To review all the housing bills California YIMBY has sponsored, supported, and tracked this legislative year, you can now use our Abstract link to track with us.

Stay tuned to future editions of The Homework, and follow the California YIMBY Twitter channel, @cayimby, to stay up to date on developments on the legislative session and related news.


Housing Research & Analysis

We Can’t Build, and it’s Very, Very Bad: On the Politics of Urban Growth

Leaving aside the specific policy barriers to building—strict zoning, onerous permitting processes, environmental review laws that empower litigious neighbors, and so on— most jurisdictions and states across the United States struggle to build housing and infrastructure, and most policymakers fail to adequately serve the public good on these issues.

But why?

In “Why Can’t We Build? Explanations And Reasons For The Building Crisis,” Yale law professor David Schleicher goes beyond the specific policy explanations for why building is difficult to get at the deeper structural and governance reasons why building housing and infrastructure is so difficult.

Key Takeaways:

  • First, decisions about building are mostly made at the state and local levels; and the elected officials responsible for building do not face meaningful electoral competition or an informed electorate that can evaluate their performance.
  • Second, “authority is too local.” Local control over land use privileges the voices of incumbent residents and structurally excludes outsiders and would-be in-movers from decisions about housing growth, while the National Environmental Policy Act (NEPA) and state-level “mini-NEPAs” give neighborhood groups disproportionate power to block infrastructure projects.

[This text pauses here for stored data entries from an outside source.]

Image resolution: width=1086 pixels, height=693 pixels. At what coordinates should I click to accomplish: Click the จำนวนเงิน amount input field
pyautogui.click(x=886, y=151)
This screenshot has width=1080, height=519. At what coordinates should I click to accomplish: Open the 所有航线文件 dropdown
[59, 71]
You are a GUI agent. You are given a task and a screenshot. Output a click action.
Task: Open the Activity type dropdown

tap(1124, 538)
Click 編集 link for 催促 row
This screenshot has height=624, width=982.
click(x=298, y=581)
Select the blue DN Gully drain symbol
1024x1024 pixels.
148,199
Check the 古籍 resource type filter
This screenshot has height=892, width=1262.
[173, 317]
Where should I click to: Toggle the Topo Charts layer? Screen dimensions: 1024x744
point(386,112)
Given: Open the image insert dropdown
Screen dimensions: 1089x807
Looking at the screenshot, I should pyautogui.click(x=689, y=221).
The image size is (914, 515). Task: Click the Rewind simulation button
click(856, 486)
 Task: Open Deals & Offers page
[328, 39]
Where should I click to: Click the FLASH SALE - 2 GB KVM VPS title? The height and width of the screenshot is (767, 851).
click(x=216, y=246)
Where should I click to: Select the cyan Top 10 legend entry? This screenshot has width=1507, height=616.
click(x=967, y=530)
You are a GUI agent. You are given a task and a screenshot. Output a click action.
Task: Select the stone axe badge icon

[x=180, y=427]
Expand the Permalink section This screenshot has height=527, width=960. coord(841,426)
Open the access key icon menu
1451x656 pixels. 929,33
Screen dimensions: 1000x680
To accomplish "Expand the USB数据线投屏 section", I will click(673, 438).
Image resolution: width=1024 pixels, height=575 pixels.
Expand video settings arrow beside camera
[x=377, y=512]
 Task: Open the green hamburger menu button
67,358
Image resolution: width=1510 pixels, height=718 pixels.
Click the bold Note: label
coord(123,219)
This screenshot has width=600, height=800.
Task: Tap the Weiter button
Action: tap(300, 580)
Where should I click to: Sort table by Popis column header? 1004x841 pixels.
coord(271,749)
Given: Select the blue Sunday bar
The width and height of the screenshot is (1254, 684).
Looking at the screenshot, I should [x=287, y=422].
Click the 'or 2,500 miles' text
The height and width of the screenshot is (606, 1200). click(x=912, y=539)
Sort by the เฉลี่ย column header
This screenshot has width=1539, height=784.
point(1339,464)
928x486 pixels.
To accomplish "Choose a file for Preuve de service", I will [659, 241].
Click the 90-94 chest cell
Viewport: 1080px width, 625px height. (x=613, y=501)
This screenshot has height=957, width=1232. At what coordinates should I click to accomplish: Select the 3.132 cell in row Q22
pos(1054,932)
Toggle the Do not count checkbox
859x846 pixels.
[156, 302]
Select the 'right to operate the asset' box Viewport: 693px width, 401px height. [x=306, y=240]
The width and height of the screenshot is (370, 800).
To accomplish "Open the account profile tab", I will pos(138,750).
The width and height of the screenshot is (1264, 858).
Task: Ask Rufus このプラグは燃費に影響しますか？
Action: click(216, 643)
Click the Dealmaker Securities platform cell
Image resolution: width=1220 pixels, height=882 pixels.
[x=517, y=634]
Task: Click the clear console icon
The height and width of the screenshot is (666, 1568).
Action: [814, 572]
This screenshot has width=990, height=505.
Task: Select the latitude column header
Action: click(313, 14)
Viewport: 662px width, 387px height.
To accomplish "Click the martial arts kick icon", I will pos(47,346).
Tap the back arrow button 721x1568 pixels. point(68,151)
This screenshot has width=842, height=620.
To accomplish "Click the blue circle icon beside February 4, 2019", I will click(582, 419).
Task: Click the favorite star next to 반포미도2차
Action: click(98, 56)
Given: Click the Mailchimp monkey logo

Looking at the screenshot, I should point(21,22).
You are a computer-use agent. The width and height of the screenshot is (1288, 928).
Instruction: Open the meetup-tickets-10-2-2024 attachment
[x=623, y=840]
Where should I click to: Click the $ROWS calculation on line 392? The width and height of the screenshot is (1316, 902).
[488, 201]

The Accessory Success Story: How San Diego Builds Multi-Family ADUs

In 2016 the California state legislature passed a series of bills that broadly legalized accessory dwelling units (ADUs), sometimes known as “granny flats” or “in-law units.” These “accessory” homes – so-called because they are legally a part of the existing home on the site, but “accessory” to the primary residence – are now legal on essentially every single-family lot in the state. 

Tens of thousands of ADUs have been permitted and built in California under these new rules, which have been updated and expanded several times to permit up to two ADUs on every lot.

In 2020, San Diego went beyond the requirements of state ADU law and created a “Bonus ADU Program” that allows property owners to build several ADUs on a lot, so long as some of them are deed-restricted as moderate-income, affordable housing – with surprising and unexpected results. Researchers Jake Wegmann, Karen Chapple, Andrew Wofford, Li-Ping Lee, Annie Flom, Victoria Beckley, and Holly Armstrong offer “An Early Assessment of the San Diego Bonus ADU Program” in their new report, Not So Gentle Density.

Key Takeaways:

  • While the overwhelming majority of Bonus ADU Program projects have fewer than 12 units, a few enterprising developers are using it to quickly permit “ADU” projects with hundreds of homes on large parcels.
  • Builders overwhelmingly prefer a higher rent level to a shorter deed restriction term: every single Bonus ADU project applicant has chosen 110% AMI rents for 15 years over 80% AMI for 10 years.
  • The cost of upgrading utilities connections is a major pain point for these projects.